#### WHAT NEEDS TO BE DONE:
How many lines of the records below contain the word "perform"? Reply with the number only.

***** RECORDS FOR THIS TASK *****

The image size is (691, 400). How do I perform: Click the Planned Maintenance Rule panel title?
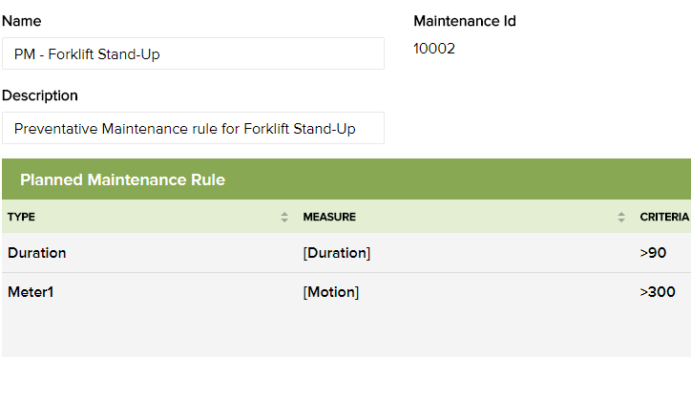[x=122, y=179]
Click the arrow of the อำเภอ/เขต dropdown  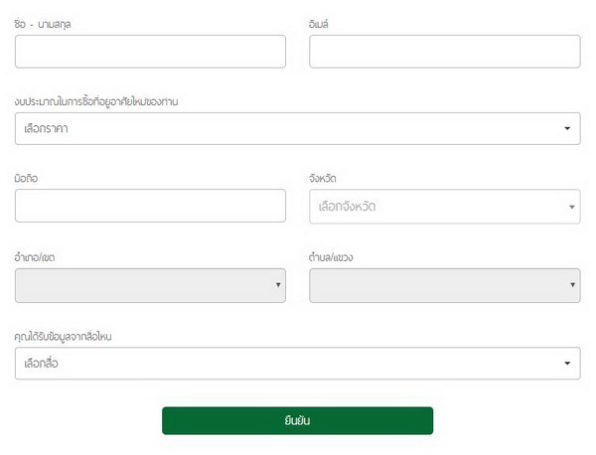[277, 285]
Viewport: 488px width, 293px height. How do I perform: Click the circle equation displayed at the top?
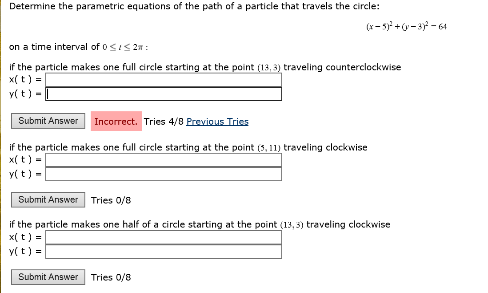[x=406, y=27]

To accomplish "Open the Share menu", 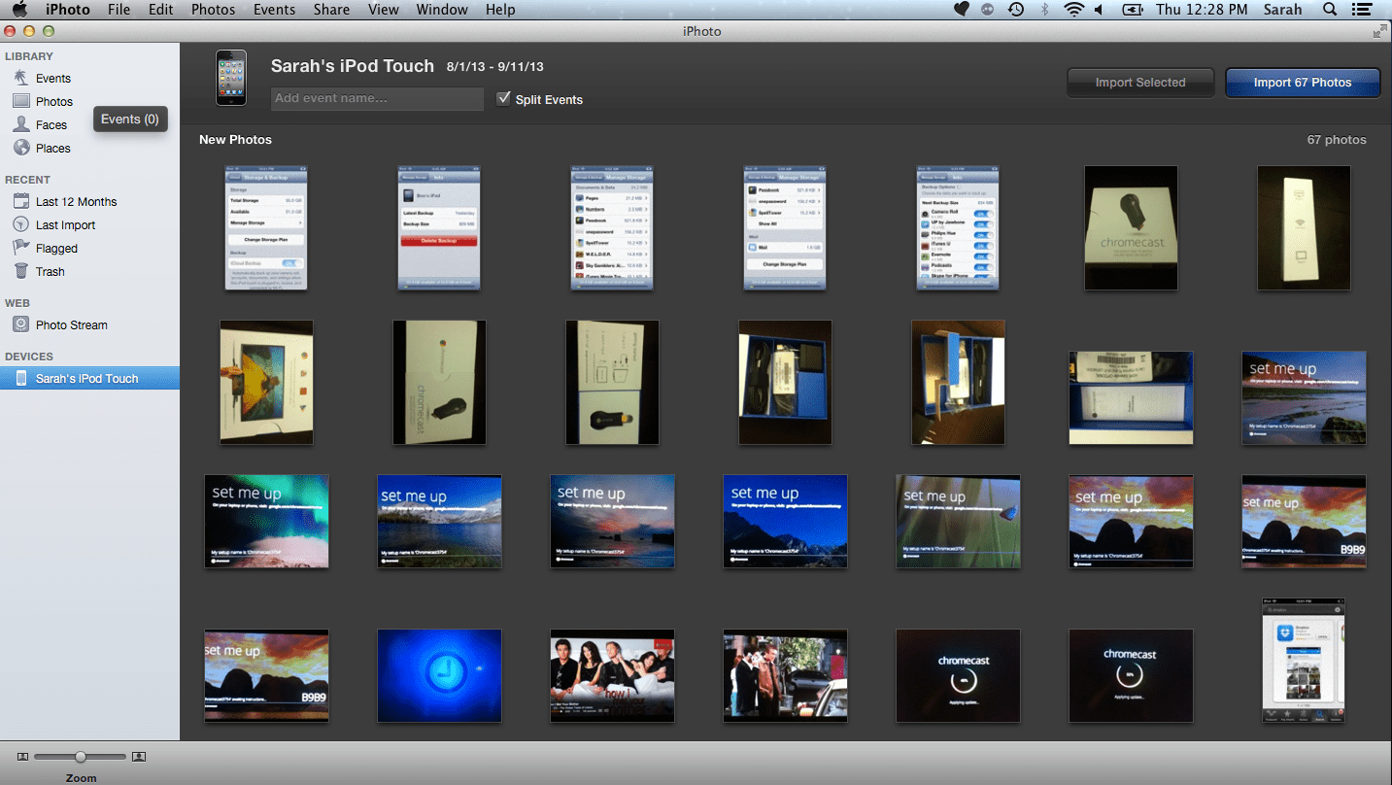I will [x=331, y=10].
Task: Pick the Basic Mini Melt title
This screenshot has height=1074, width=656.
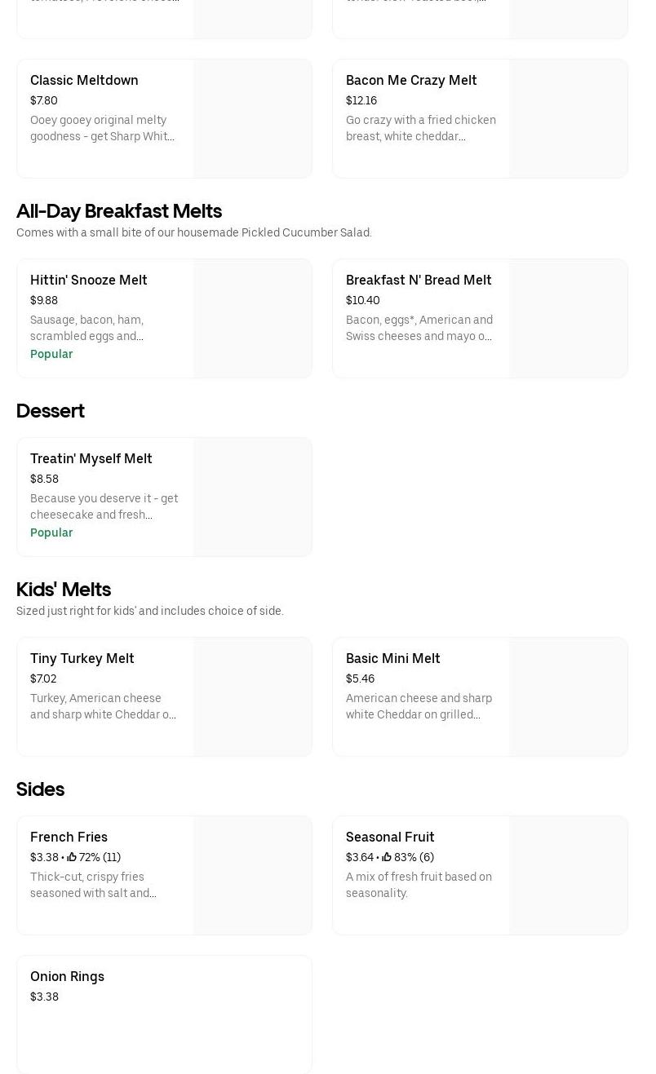Action: pyautogui.click(x=393, y=658)
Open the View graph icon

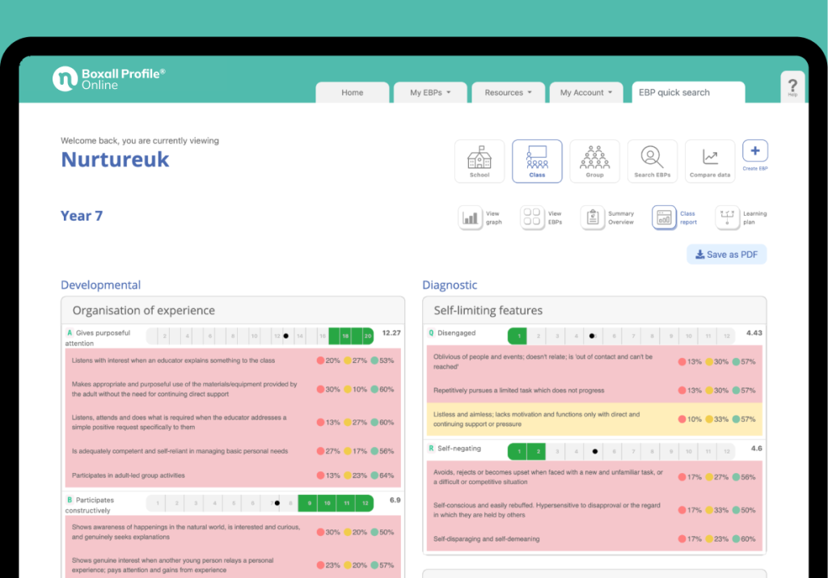click(x=471, y=218)
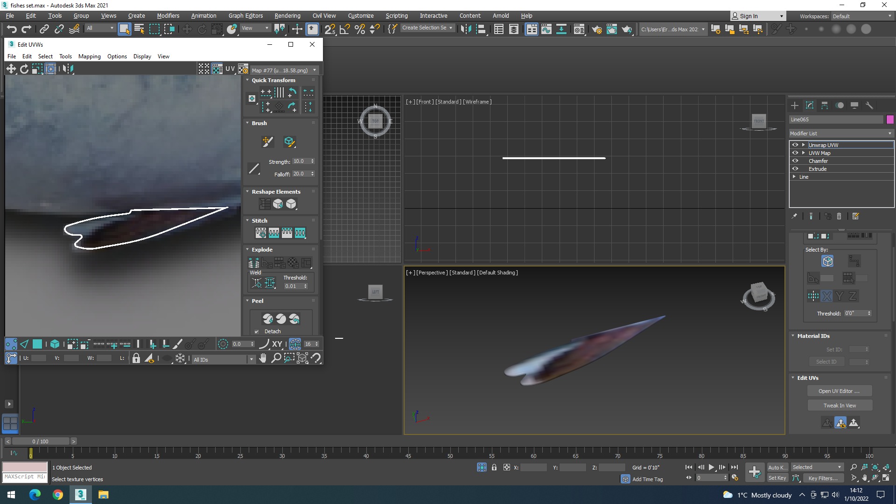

*****

#### ANSWER TO THE TASK:
2